Despite Sarah having more baggage than Louis Vuitton (she is a bald, single-breasted cancer survivor and single mother to a severely autistic daughter), Aidan falls instantly and deeply in love with her (and it's not her fame that attracts him because he's unaware of it).
Here lies the problem. The reader is never actually told why Aidan has fallen so hard for Sarah, and throughout the book he frequently exclaims that he can't explain it himself. It's a puzzler all right.
Although Sarah is no home-wrecking harridan from central casting, she's not all that likeable either. Take her relationship with her severely autistic seven-year-old daughter Maia. We are frequently told Sarah has spent a fortune on therapies and treatments for Maia (who is non-verbal) but there is very little evidence of any sort of effort to communicate with the child.

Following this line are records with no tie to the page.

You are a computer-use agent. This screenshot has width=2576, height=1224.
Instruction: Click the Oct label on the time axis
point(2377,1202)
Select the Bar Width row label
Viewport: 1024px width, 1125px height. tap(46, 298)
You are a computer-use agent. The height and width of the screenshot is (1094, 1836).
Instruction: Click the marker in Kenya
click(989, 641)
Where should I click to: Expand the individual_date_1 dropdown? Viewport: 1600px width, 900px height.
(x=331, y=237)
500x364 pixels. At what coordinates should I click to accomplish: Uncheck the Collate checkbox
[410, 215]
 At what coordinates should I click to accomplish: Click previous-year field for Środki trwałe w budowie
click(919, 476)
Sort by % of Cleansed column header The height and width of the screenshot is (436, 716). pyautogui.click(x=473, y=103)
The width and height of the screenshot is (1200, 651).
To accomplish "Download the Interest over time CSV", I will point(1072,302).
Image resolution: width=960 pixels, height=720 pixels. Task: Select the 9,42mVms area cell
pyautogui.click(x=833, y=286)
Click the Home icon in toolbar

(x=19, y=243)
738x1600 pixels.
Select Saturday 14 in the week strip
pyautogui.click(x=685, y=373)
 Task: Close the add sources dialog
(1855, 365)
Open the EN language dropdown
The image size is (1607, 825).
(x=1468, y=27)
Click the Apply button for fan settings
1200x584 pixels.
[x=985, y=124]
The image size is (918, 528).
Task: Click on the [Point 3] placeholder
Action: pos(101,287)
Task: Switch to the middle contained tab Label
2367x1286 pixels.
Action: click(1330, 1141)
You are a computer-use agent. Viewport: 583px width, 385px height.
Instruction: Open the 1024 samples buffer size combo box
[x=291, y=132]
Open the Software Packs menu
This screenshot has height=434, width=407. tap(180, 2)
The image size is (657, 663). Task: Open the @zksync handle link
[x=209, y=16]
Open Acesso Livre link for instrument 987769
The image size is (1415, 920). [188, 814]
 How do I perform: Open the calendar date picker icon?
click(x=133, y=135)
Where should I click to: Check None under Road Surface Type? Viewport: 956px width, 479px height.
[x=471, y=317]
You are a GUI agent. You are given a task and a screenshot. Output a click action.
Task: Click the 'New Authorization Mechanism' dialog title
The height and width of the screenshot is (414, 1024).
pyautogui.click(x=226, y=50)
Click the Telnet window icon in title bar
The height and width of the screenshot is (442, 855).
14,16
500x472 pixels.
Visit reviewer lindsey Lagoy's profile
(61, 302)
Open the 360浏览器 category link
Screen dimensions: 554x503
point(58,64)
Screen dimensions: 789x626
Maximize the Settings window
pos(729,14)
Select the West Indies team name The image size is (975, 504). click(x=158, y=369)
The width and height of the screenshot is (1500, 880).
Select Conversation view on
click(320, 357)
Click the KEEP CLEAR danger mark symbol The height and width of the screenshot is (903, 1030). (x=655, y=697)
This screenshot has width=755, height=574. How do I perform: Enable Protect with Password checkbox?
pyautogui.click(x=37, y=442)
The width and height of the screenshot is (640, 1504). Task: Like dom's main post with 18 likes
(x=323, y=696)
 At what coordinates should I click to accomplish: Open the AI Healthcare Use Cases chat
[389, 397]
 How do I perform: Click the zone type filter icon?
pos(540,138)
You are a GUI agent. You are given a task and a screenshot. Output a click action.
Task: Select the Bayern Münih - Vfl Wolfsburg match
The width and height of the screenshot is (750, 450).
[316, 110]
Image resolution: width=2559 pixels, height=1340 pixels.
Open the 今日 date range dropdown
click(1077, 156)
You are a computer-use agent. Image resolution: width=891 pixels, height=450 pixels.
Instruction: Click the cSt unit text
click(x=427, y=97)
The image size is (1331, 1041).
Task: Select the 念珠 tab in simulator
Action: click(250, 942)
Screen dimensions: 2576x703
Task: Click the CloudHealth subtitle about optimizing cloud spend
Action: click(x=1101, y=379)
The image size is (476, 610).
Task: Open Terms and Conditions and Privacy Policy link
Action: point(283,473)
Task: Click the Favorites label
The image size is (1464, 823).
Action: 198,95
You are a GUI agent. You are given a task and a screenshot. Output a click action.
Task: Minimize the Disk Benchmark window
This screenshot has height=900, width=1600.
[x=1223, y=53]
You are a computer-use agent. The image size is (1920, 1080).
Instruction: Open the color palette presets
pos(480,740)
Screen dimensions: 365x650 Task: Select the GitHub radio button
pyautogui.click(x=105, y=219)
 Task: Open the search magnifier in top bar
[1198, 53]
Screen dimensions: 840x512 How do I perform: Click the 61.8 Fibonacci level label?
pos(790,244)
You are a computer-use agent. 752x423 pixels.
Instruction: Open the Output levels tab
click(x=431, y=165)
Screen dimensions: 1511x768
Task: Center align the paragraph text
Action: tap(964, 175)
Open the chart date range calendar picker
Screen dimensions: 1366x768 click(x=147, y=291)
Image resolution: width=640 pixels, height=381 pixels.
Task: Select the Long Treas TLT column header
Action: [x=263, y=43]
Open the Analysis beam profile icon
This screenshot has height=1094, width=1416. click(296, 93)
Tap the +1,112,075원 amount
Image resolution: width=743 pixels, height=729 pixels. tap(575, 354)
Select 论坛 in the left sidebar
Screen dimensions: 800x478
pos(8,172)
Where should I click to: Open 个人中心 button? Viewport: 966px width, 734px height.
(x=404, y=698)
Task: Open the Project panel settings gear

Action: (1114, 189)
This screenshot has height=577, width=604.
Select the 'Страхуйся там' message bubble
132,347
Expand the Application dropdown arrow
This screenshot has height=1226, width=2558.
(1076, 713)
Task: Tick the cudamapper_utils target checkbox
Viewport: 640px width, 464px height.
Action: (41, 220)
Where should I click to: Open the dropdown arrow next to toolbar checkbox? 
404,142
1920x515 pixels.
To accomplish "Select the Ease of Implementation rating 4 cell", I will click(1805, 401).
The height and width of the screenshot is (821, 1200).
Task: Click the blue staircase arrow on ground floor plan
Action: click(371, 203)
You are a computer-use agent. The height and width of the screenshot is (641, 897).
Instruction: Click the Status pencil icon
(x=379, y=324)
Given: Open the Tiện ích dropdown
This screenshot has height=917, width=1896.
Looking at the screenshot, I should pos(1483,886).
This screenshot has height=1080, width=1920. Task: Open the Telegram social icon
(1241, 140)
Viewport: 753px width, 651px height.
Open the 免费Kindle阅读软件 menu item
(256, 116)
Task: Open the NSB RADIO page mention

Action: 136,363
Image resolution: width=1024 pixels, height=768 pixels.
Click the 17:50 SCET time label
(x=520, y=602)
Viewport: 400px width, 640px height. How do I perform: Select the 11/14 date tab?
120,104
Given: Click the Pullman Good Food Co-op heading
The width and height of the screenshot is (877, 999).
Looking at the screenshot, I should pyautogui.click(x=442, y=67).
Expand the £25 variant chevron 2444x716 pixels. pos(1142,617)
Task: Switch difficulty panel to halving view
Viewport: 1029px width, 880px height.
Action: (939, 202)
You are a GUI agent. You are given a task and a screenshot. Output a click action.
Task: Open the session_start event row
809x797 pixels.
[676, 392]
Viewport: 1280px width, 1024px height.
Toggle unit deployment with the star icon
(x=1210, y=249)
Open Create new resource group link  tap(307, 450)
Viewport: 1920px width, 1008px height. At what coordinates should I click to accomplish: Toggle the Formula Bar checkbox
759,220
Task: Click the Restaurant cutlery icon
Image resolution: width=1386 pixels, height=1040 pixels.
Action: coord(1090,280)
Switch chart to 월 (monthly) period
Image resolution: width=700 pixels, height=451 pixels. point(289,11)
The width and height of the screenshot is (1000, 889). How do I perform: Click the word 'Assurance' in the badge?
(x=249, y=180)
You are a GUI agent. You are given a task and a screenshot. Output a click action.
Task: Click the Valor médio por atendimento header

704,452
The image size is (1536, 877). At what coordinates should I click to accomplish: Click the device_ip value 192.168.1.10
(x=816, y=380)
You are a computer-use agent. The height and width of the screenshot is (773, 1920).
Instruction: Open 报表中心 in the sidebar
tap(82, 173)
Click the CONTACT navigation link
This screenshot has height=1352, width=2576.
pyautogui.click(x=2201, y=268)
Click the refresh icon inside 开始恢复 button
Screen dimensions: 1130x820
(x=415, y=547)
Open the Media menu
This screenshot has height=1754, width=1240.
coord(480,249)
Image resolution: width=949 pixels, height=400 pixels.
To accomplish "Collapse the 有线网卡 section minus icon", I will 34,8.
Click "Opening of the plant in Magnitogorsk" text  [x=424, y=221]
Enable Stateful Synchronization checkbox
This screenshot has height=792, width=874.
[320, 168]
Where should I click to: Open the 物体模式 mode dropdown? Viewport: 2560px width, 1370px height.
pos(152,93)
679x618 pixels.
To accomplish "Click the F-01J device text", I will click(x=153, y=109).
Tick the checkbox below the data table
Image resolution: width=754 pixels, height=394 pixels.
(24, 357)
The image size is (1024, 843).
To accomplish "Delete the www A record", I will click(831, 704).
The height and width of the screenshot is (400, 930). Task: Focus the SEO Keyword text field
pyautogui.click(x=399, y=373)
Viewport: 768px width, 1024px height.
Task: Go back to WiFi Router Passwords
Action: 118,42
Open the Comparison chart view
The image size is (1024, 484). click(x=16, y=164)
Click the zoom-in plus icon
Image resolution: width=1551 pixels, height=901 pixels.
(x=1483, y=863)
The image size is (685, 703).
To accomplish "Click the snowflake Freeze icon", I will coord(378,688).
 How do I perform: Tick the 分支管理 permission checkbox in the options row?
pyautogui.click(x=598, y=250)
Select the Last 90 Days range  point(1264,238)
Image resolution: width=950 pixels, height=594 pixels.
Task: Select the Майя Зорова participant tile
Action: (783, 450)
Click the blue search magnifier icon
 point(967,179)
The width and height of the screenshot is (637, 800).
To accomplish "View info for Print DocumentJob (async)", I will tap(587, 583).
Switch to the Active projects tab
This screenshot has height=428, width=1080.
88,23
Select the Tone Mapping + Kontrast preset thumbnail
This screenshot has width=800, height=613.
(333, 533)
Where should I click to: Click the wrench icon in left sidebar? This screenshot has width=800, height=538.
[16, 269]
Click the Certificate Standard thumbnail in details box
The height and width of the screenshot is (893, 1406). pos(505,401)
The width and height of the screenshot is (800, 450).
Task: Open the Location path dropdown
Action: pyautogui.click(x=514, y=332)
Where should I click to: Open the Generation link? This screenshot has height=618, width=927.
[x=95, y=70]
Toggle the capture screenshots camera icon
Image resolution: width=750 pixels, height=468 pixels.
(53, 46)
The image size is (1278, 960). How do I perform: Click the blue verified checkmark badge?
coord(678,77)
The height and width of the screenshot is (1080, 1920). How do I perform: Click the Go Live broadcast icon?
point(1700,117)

I was very disturbed by Heavey's portrayal of autism and wish there had been an author note explaining the condition more fully. Maia is at the extreme end of the autistic spectrum, and not every child who is diagnosed with autism will present in such an extreme way. Although the reader is constantly told how much Sarah loves her daughter, it all seems a bit hollow.
When Sarah is diagnosed with stage four ovarian cancer and given mere months to live, it takes her quite a few of those precious months before she bothers making arrangements for the care of her daughter after she has gone. And this isn't the first time she's faced down cancer.
As a parent myself, and one who has never faced a life-threatening illness, I worry constantly about what would happen to my child if I were to die.
Most parents, single or not, if told they had a terminal illness, would be on the phone to their solicitor to make a will before their seat in the doctor's surgery was cold. Sarah manages to deal with her daughter's future as an aside in a conversation.
Aidan and Fiona don't fare much better in the likeability stakes. The character of Aidan, in particular, is hard to take seriously. He's been working on fishing boats his entire life, yet he has a depth of sensitivity that would stretch credulity in the average Mills & Boon romance.
The only character that is in any way likeable is Star the dolphin. She's a magic dolphin who instinctively knows when people need help and solace and gives it to them. Enough said.
Tara Heavey merits praise for attempting to deal with complicated human emotions without resorting to scapegoats and stereotypes. However, unlike her previous work Sowing the Seeds of Love, which presented the reader with fully rounded characters, Where the Love Gets In is disappointing. Maybe I'm far too cynical for my own good but my heartstrings remained unplucked.